WELL i've never had a b/f that had female friends but i had a lot of male friends when i was 1st seeing my b/f and i really enjoyed having my b/f who was a guy at the time around late at night when my b/f would leave. Then we'd sit up all night talking and there was never a problem until one night my b/f stayed over late and my friend came knocking on my door for one of our all night chats. My b/f got up and walked out and the next day we had a long talk and he asked me "in all seriousness you say these guys are just friends but answer me these questions:

1- Have you ever hooked up or dated them?

2- Do you secretly have feelings for him?

3-Does he secretly have feelings for you?

4-Could you see yourself hooking up with them?

5-Are you confiding in someone thats not me?

if u answer yes to any of those its not ok w/ me and i answered yes to all but 1 ( in my head of course!)

and the truth is every guy friend i ever had did have a crush on me or i had a crush on them... whether or not you were gonna act on it or not. i really believe that w/ male female friendships theres always something wrong w/ it if your in a relationship w/ someone else. You are either being a flirt with that person whether u know it or not and you are confiding in someone other than your partner. its wrong to drop ur friends for someone else i know but relationships dont work in the long run when one of them is running out to hang out with a friend of the opposite sex. theres always that jealousy and curisity there.


----------



## Jordan0326 (Mar 11, 2006)

i gotta throw something else up in this convo.

me and my b/f been togehter 5 years now and i made friends w/ his male friends and i have a couple of uncles who are only a couple of years older than me that we also hang out with and i have two cousins that are boys too.

Whenever one of my male friends that im close or one of my uncles or cousins brings home a new g/f i admit i am witchy and hard to get along w/ it takes me AWHILE to finally start to acknowledge the girl when shes aroound. I guess its a protective thing. I dont trust girls and i hate girls that appear prissy or stuck up and i DESTROY them LOL! I don't know why im like this but i am hard on new girlfriends.

So the guys in my life usually tell me later when they broke up with the girl that the girl was always talking shit on me saying that im a witch and all

Its kinda funny cause when i was 1st dating my b/f his sister in law was the same way with me and i knew why! so finally when we were out drinking i came out and told her i know why shes like that and how i am .... once we had that talk everything was cool w/ us.

Girls are strange creatures!


----------



## SierraWren (Mar 11, 2006)

Trust is so decisive in the issue!Without it, there's a bigger risk to your relationship than with other females in thhe picture--in my experince. In the 8 years I've been married, my husband has always had female friends--one of them has actually even become more like my friend than his.(I didn't plot this, btw, we just wound up having a lot in common!) And, I have 2 very close male friends--and both date other girls, and neither entertain the thought of sleeping with me.My husband isn't crazy, either, about my praising them, and I certainly don't want to hear how gorgeous or talented his female friends are,so we have an unspoken law about that, and so far, everything is working out well on these lines... :sdrop: ...I'd say, though, that you two need to talk-and you need to start it, telling just how insecure you feel, how distracted by other female friends you are--you need this out in the open.If it is already out there, I agree with everyone else: if he promises nothing will happen,and you still can't believe him, what is the point of a relationship where there is trust on neither side?Trust is so essential to love.

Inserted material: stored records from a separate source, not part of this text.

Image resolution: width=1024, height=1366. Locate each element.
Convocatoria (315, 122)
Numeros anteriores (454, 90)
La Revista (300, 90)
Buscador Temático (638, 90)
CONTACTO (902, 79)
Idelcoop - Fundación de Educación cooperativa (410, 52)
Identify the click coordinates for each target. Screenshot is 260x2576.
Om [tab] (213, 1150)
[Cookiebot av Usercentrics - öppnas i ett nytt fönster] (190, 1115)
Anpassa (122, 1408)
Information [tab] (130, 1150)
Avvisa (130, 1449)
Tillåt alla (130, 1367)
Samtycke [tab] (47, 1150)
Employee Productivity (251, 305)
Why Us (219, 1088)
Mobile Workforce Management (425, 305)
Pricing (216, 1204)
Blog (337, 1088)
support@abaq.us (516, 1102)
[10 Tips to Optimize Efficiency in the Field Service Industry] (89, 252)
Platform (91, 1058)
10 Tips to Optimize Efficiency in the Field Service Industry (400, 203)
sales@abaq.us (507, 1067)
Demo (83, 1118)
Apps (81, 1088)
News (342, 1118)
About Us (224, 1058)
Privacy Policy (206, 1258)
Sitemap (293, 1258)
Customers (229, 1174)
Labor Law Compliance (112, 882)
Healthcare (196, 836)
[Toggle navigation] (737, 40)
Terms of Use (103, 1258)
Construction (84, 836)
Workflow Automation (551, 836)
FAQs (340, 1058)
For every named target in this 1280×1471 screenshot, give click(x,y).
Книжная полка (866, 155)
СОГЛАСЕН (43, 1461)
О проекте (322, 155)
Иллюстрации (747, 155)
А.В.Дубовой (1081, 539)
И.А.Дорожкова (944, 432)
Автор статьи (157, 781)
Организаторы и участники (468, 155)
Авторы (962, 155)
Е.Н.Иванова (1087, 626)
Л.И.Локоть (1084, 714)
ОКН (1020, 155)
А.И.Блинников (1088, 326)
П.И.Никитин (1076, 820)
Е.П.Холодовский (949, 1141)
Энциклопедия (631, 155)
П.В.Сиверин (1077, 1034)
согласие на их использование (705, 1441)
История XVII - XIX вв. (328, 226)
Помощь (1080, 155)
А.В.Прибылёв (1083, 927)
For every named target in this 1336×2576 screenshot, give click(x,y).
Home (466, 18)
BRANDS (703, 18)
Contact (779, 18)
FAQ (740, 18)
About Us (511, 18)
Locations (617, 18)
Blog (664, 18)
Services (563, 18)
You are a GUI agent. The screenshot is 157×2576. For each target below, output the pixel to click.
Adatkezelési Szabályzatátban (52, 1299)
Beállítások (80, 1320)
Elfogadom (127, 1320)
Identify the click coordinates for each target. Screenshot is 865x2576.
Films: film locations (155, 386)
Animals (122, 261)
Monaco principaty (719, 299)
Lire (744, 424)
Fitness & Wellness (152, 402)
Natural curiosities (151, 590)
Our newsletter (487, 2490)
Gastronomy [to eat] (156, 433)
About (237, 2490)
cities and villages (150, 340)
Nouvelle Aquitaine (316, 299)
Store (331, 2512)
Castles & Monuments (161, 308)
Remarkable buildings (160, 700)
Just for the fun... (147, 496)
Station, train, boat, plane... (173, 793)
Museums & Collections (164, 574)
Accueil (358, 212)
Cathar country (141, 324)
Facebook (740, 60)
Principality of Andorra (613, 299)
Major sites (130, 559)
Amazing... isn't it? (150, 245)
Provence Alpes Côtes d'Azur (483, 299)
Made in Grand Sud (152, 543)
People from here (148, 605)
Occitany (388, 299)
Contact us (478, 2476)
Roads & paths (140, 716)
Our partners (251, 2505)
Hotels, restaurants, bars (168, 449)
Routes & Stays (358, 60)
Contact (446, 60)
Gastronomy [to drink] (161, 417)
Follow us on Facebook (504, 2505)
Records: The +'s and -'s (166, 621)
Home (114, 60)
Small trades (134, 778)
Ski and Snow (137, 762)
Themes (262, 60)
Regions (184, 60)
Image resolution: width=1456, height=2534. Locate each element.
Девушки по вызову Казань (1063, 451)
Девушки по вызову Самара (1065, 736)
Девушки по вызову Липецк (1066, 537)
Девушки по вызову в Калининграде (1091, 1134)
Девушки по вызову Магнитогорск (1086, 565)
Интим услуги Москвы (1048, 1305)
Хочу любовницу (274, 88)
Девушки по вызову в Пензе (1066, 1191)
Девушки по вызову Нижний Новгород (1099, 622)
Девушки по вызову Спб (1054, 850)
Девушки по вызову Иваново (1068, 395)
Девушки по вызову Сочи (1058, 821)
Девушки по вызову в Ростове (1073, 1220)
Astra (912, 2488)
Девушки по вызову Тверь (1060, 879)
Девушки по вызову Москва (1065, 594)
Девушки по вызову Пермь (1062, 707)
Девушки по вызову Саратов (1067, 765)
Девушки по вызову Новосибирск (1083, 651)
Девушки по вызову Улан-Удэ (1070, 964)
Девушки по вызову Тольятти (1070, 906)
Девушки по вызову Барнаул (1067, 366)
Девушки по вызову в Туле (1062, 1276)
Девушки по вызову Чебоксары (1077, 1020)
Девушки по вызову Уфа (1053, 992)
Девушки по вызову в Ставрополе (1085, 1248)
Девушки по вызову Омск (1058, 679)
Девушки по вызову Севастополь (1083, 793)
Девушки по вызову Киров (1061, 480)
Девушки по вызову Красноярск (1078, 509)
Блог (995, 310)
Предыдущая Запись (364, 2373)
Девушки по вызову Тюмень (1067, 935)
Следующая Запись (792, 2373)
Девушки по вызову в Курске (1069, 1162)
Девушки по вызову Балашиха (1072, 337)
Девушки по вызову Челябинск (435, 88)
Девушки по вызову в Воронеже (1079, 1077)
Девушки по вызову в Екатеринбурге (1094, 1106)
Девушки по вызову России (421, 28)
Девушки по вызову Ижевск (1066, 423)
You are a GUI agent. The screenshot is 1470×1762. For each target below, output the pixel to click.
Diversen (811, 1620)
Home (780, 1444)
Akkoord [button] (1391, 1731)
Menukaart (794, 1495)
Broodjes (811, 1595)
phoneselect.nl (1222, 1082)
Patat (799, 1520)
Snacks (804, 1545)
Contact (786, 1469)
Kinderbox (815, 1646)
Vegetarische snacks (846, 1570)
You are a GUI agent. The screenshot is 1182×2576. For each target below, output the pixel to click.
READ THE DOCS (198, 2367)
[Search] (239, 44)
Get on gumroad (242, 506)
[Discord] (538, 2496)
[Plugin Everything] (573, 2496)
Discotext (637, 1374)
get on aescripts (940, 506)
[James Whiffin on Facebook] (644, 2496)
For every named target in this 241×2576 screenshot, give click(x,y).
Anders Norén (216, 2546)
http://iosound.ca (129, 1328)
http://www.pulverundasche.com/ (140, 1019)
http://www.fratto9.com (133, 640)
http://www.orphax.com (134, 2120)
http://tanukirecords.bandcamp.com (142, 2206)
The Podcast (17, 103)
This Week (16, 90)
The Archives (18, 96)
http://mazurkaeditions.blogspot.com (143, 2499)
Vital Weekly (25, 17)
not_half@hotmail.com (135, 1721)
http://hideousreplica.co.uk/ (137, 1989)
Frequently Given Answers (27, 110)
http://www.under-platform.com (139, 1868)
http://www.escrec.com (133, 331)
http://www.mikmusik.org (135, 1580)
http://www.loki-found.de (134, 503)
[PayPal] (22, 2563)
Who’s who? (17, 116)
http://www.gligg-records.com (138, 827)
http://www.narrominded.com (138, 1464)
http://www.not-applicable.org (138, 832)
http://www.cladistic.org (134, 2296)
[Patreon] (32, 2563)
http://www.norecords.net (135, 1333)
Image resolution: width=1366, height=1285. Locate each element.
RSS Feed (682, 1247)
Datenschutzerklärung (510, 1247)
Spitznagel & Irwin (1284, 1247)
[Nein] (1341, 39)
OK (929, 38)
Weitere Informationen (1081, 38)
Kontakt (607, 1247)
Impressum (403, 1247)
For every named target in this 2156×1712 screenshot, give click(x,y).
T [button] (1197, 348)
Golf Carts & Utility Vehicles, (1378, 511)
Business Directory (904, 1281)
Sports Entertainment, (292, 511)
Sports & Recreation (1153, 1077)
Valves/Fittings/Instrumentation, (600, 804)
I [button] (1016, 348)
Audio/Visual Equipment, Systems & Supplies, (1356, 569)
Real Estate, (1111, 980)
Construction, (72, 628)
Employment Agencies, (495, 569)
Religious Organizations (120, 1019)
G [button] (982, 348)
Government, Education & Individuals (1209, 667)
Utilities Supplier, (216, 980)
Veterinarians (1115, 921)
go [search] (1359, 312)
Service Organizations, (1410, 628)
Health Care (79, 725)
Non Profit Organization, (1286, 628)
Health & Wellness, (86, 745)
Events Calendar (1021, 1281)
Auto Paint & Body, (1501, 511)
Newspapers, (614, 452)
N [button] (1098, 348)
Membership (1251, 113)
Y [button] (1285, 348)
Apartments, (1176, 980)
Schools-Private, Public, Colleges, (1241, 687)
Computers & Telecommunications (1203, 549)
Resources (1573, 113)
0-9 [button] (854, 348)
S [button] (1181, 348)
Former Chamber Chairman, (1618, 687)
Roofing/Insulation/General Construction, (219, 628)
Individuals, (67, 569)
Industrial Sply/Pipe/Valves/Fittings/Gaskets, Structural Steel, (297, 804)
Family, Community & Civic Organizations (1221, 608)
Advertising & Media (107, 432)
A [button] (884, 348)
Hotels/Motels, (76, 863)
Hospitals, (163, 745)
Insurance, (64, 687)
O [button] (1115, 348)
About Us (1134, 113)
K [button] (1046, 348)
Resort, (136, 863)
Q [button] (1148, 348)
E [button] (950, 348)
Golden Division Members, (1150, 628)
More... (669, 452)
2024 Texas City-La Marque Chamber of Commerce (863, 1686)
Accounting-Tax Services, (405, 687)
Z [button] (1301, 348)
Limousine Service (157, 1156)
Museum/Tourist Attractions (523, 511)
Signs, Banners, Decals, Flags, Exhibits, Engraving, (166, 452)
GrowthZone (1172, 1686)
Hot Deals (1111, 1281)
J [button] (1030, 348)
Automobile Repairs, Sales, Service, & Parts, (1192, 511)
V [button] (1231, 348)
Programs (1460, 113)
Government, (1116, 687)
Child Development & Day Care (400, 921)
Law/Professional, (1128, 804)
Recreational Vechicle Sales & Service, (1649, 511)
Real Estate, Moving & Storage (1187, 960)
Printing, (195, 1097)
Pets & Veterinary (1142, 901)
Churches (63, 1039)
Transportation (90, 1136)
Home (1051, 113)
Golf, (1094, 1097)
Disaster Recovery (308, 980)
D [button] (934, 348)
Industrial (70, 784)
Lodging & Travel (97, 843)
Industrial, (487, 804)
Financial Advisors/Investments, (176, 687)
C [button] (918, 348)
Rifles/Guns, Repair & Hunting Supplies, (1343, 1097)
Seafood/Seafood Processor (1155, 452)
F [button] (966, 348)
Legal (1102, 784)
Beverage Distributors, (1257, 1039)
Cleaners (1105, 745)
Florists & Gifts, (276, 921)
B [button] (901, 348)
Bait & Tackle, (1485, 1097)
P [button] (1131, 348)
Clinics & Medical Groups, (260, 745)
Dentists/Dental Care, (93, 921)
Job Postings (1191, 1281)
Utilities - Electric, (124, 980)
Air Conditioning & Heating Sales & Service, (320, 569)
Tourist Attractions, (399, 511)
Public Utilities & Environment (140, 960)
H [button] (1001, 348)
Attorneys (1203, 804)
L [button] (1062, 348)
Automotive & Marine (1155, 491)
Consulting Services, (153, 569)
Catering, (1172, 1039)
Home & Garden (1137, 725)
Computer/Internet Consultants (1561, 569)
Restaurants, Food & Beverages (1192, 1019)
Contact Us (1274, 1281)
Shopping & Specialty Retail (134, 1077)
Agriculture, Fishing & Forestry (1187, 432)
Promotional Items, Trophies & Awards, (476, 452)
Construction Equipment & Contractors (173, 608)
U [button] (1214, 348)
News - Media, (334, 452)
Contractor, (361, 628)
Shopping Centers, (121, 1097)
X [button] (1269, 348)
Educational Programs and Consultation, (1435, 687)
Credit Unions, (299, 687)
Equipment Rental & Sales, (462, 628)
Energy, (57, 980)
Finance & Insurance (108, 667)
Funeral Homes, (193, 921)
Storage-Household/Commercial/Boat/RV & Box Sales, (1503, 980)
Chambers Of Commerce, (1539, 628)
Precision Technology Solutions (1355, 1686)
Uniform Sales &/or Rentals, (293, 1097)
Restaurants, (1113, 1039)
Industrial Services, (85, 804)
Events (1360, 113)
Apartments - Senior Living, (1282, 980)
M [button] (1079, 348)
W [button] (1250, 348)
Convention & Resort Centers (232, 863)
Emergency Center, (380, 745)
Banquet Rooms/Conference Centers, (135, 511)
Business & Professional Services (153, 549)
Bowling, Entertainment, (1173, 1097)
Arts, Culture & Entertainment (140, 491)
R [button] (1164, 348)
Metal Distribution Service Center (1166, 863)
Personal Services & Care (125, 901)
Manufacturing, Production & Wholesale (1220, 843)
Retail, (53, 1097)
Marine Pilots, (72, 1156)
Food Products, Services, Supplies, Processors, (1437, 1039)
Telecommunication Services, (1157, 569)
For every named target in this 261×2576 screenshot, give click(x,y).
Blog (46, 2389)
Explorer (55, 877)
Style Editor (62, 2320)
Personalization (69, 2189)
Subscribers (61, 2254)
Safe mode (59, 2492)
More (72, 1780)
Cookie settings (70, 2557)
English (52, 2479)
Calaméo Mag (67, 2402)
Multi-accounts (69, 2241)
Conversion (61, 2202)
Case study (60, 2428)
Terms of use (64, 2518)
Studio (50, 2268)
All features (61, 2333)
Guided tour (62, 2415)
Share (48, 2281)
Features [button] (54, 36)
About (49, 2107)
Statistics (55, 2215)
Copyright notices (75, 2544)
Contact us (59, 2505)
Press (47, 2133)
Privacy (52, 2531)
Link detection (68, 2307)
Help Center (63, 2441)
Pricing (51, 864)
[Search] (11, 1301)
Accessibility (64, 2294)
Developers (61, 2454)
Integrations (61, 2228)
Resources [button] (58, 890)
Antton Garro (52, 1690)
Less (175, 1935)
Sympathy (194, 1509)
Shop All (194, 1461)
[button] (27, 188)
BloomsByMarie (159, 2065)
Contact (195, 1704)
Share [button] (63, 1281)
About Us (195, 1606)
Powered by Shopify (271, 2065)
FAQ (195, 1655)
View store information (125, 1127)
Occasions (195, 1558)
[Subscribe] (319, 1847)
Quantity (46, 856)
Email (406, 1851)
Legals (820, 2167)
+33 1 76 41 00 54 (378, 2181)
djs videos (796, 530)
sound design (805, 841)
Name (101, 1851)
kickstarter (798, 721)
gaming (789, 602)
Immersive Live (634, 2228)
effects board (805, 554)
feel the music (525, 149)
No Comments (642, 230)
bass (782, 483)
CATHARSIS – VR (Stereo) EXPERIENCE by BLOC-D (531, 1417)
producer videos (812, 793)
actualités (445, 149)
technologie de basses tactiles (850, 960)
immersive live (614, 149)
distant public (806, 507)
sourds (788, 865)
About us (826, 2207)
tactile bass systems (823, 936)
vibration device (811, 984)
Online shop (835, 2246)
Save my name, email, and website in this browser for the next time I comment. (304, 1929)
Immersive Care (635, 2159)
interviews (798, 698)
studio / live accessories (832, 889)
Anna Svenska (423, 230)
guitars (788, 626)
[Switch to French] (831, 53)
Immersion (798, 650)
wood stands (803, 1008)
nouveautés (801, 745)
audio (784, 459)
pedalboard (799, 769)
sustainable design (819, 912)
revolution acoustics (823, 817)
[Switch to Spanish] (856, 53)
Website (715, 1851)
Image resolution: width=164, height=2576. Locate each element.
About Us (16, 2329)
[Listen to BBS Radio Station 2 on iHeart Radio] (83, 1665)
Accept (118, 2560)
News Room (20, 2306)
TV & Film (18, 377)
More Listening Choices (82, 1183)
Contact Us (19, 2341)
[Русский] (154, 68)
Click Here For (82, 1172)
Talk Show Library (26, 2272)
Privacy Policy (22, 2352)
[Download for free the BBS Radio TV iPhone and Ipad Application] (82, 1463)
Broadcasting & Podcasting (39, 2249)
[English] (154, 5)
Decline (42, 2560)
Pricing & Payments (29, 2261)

I'm so sorry you are going through this now, and very much hope the issue will be resolved soon.:icon_bigg


----------



## brandycupcakes (Mar 12, 2006)

Yeah I can understand why it would make someone feel insecure that their lover is talking to someone of the opposite sex. But, you have to have a certain amount of trust in your relationship to feel secure enough that he is not going to run off on you. And that doesn't mean let him walk all over your feelings; such as he puts his female friend first before you and stuff like that.

Relationships can not survive without trust.


----------



## itsme (Mar 15, 2006)

Hmm, I can't relate. My DH introduced me to all of his friends (of course those of different sex as well) and I introduced him to all of my friends, so they become our friends. Each of us talk to them and we talk about them. Some of my friends who are girls even like to talk to him more than to me (because he knows much more than me so he can talk about the things they know, but I don't). He's a great advisor too, so they often seek his advice, not me. But that's fair. I've never worried about that. He often tells me what the conversations are about, what he says and I can comment. That just makes our life much less boring. I like that.

So why don't you make friends with his female friends?


----------



## SqueeKee (Mar 15, 2006)

Today I talked to a very dear friend of mine. He's a guy and he used to be head over heels in love with me. We've always been really close, and we have a very special bond even though we were never an item.

Tonight I talked to him on msn and found out he has a gf. Before I used to act all "If you hurt him I will kill you" towards the women in his life, because he's had his heart broken so many times, I became protective towards him.

Anyway, this thread made me realize that I don't want the woman in his life to feel threatened by me or our friendship so I'm going to just have faith in their relationship, even though I don't really trust her.

So thanks for posting this thread! Most of my friends are guys and alot of women feel threatened by me. As soon as they meet me they get that look in their eye. Lol!


----------



## XOffendr (Mar 15, 2006)

I'm always the 'female friend' and I never want more. In fact, once a guy enters the friend zone, he's pretty much there forever. Men who are married or involved aren't attractive to me. Some girlfriends are rightfully jealous of their boyfriends' female friends, but none have ever had a reason to worry about my motives. It's insulting and sort of gross, honestly, that any girl out there would question my integrity. I mean, it's as though they believe their boyfriends are such a catch that anyone would snatch them up, given the chance, and maybe my own standards are different.

Also, if your boyfriend has female friends, their agenda isn't as important as his happens to be. You'd hope that were one of these friends to express an interest, he would have the strength of character and decency to set her straight and perhaps taper off the friendship. That's his job, as your boyfriend, and you have to hope that if he enjoys being your boyfriend, he'll exercise good judgment.


----------



## L281173 (Mar 19, 2006)

That is so mean. My best friends are guys and I wouldn't trade them for anything in this world.:madno:


----------



## MAC_Dollfacex (Mar 19, 2006)

I get along better with guys than girls and I don't mean to be rude or mean, but if you have to feel insecure like that than you should probably break up with him. You can't love somebody if you can't trust them..Sorry..


----------